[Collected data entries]
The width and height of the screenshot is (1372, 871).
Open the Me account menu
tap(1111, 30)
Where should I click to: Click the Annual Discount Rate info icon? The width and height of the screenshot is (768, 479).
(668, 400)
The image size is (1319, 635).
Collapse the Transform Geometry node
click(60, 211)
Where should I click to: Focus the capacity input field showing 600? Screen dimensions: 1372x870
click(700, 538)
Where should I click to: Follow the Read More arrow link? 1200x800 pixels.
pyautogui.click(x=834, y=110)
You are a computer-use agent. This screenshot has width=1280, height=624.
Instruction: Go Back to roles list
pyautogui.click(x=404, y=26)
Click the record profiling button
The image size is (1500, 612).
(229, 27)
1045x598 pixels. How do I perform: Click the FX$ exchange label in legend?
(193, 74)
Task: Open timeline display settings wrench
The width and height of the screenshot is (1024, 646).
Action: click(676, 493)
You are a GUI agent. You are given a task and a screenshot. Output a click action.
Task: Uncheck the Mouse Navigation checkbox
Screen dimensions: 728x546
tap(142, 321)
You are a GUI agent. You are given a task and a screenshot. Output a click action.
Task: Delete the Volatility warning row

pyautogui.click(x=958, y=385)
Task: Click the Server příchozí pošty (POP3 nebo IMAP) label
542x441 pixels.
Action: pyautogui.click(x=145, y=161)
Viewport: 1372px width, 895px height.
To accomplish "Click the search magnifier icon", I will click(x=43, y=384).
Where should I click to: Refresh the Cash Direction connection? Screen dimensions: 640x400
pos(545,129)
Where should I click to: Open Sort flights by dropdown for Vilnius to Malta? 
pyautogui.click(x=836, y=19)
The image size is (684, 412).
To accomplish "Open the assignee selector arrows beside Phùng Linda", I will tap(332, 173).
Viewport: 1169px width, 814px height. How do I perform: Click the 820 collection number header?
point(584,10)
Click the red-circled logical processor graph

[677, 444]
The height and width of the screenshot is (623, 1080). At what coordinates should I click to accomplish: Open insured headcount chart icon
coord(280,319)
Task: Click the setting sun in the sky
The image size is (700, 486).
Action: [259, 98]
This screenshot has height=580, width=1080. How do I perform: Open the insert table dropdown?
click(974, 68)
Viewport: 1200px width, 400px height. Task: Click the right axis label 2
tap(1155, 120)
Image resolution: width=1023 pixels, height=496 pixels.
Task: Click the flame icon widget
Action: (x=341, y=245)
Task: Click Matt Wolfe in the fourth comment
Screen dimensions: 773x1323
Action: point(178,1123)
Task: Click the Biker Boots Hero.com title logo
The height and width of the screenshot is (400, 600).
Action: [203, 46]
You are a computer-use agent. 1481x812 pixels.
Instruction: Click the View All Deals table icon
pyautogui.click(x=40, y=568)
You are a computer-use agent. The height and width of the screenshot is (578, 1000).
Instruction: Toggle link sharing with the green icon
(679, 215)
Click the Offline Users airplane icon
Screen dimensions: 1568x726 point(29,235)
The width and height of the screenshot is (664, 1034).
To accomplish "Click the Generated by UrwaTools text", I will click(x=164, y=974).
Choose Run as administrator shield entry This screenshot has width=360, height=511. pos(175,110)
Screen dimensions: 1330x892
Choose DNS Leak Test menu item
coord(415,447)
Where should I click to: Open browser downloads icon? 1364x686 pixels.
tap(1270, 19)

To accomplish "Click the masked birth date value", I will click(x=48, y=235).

## Work order:
Could you return exactly the stretch of the data above that starts at the line with "The width and height of the screenshot is (1024, 646)." and ends at the line with "Viewport: 1372px width, 895px height.", both lines included?

## Your solution:
The width and height of the screenshot is (1024, 646).
Action: click(676, 493)
You are a GUI agent. You are given a task and a screenshot. Output a click action.
Task: Uncheck the Mouse Navigation checkbox
Screen dimensions: 728x546
tap(142, 321)
You are a GUI agent. You are given a task and a screenshot. Output a click action.
Task: Delete the Volatility warning row

pyautogui.click(x=958, y=385)
Task: Click the Server příchozí pošty (POP3 nebo IMAP) label
542x441 pixels.
Action: pyautogui.click(x=145, y=161)
Viewport: 1372px width, 895px height.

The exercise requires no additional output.